Por motivos familiares Manuel vive en Pontedeume; su puesto de trabajo está en Pontevedra, adonde se desplaza cada mañana con otros compañeros de Ferrolterra.
Durante once meses al año salen a primera hora de sus casas para realizar un trayecto para el que, hasta hace poco tiempo, utilizaban la autopista AP-9. Antón vende pescado y cada madrugada se desplaza de Ferrol a la lonja de A Coruña para comprar el género; como Manuel, hasta hace pocos días también utilizaba la AP-9, pero en los últimos meses ha vuelto a la vieja carretera.
La política de precios excluyente está convirtiendo la autopista del Atlántico en un lujo y un obstáculo para la vida de los gallegos de ingresos medios.
Lo que en su día representó un avance en la vertebración de la Galicia litoral, es hoy un servicio para unos pocos, que nos separa más que nos une. Para muchos trabajadores el coste de la autopista puede suponer entre un cinco y un treinta por ciento de sus ingresos mensuales, al no disponer de una vía alternativa razonable en tiempo y esfuerzo.

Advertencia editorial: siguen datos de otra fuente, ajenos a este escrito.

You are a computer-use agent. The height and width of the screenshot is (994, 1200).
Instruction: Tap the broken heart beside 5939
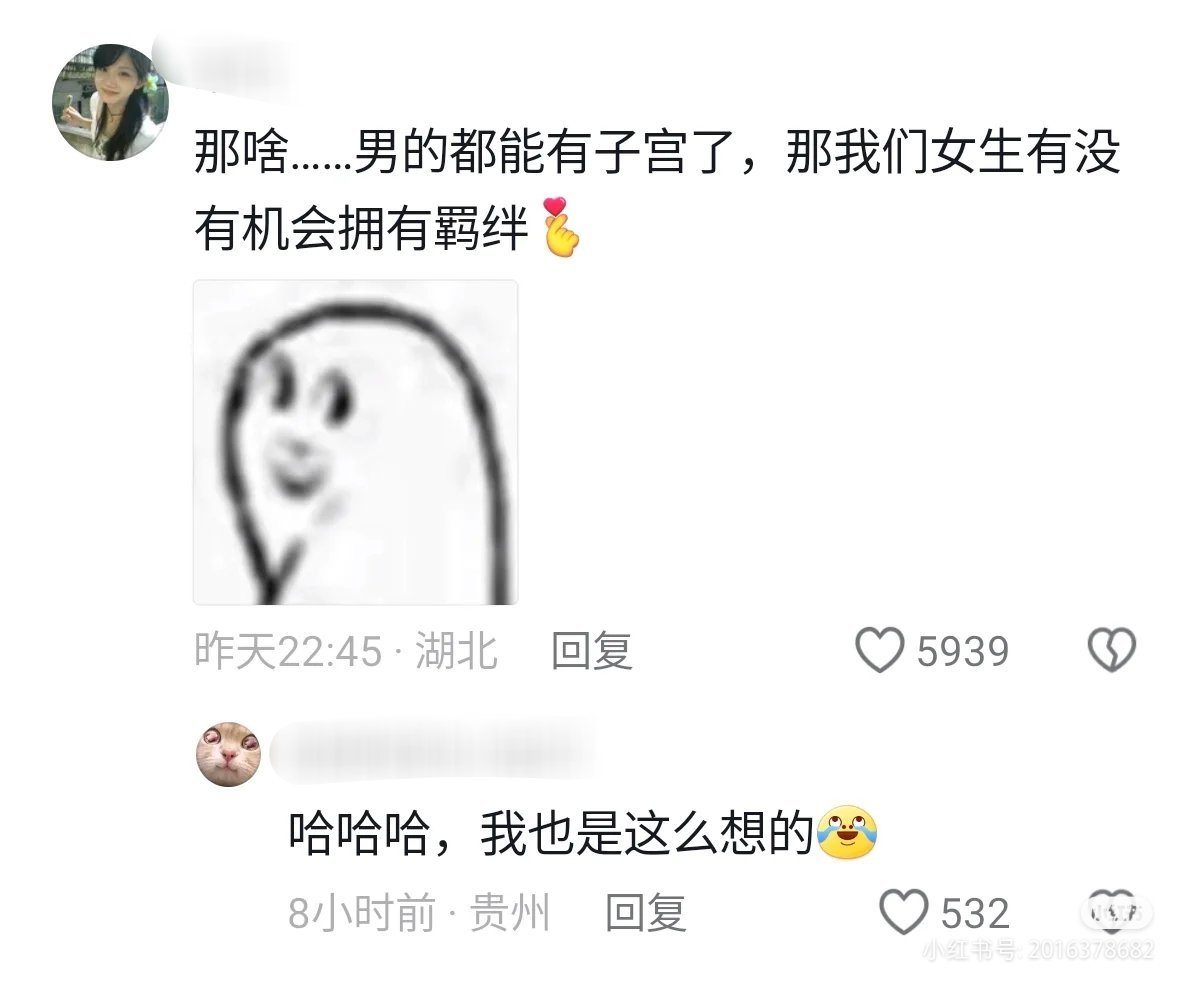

Mientras esto ocurre, los responsables de la AP-9 tratan de paliar el descenso del tráfico con incrementos de tarifas que, no les quepa duda, agravarán la situación. Saben, perfectamente, que una política racional de descuentos en los días laborables sería socialmente más justa en plena crisis, pero para qué hacerlo si el Gobierno, además de prorrogar la concesión, les compensa la pérdida de ingresos con unos millones de euros de dinero público.

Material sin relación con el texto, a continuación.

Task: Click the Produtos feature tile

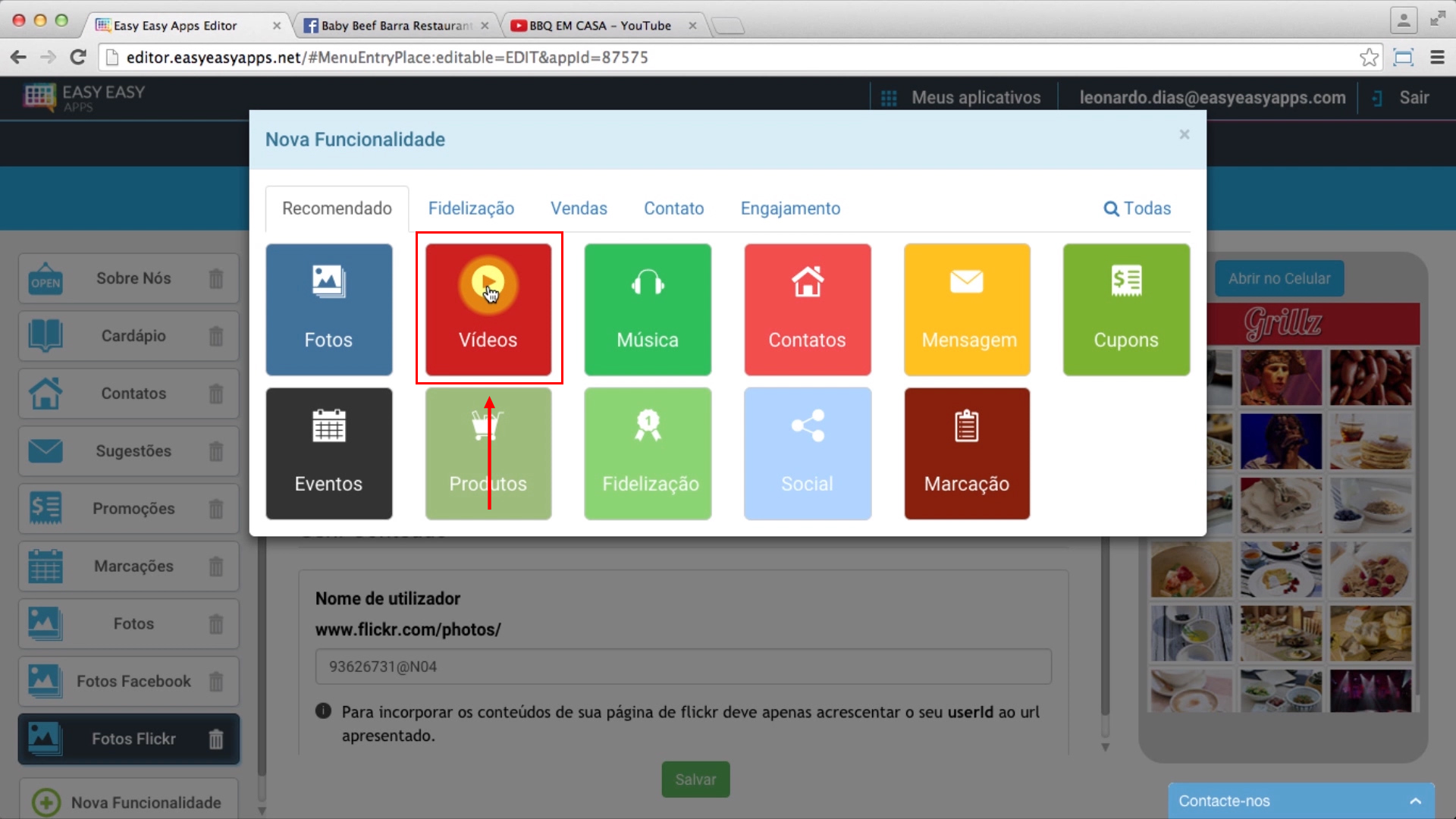Action: click(488, 453)
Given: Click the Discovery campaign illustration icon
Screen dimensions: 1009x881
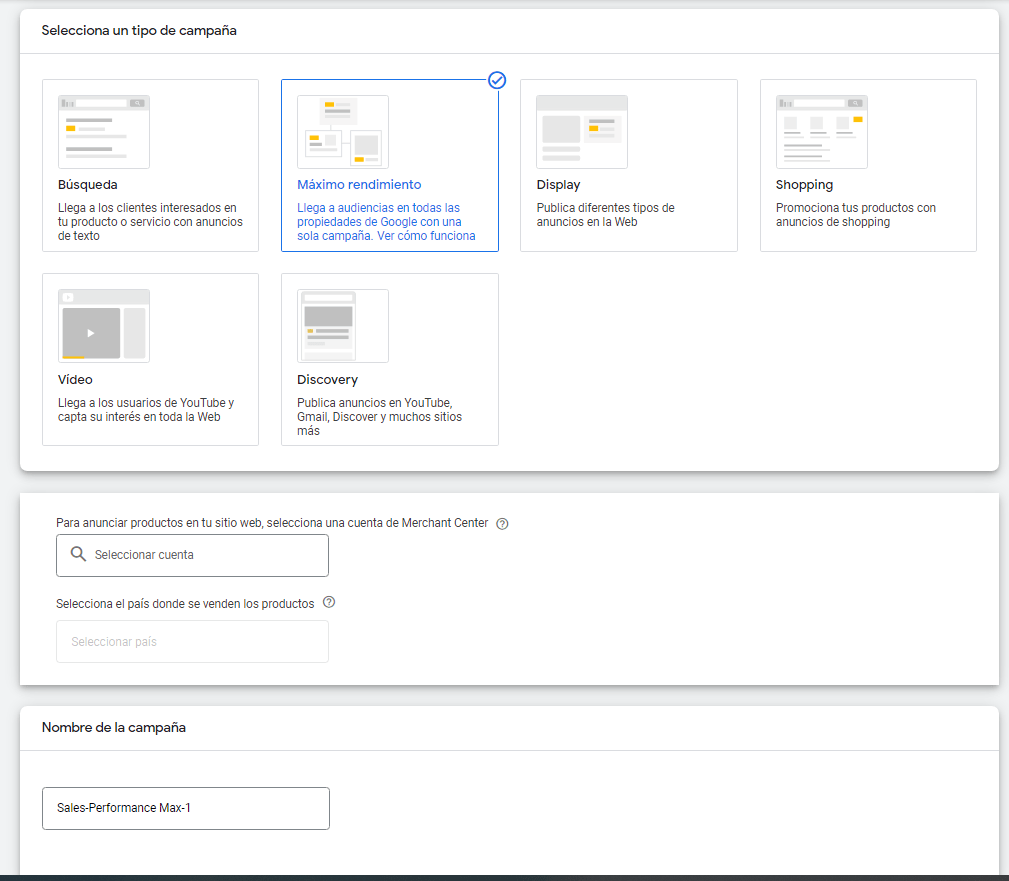Looking at the screenshot, I should pos(343,326).
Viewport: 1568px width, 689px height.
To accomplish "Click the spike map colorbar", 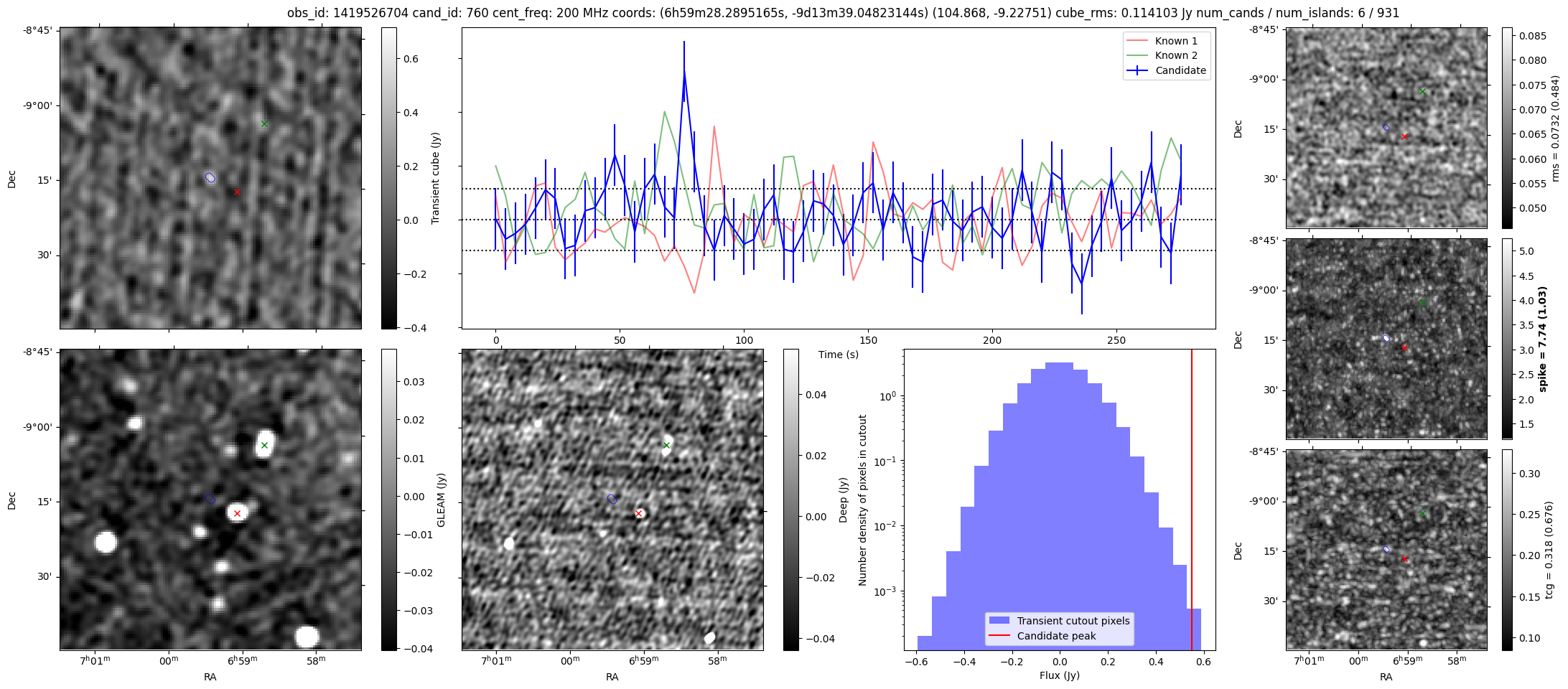I will coord(1507,338).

Créanme, este no es el problema de unos pocos, tampoco la cuestión es si uno puede pagar o no esos peajes. Lo importante es que una infraestructura construida para comunicar a los gallegos les está creando problemas de comunicación. Por citar solo algunos ejemplos, la conexión Santiago-A-6 está saturada de transporte pesado para evitar el peaje de la AP-9 o la carretera A Coruña-Santiago se colapsa cada madrugada huyendo del saqueo. Lo que ocurre con la autopista del Atlántico está afectando a la competitividad de las empresas y a la economía y seguridad de los ciudadanos, excepto a los del coche oficial.
Los lectores interesados pueden ver en la página del Ministerio de Fomento las pérdidas constantes en la intensidad media de tráfico diario de la AP-9; cualquier otra empresa se replantearía su estrategia comercial. Si no lo hacen, ni el Gobierno les obliga, es porque que nuestra red de autopistas está pensada al servicio de las concesionarias y no de los ciudadanos.
Piénsenlo, Manuel y Antón seguirán pagando con sus impuestos algo que ya no pueden utilizar por los elevados peajes. Una auténtica vergüenza.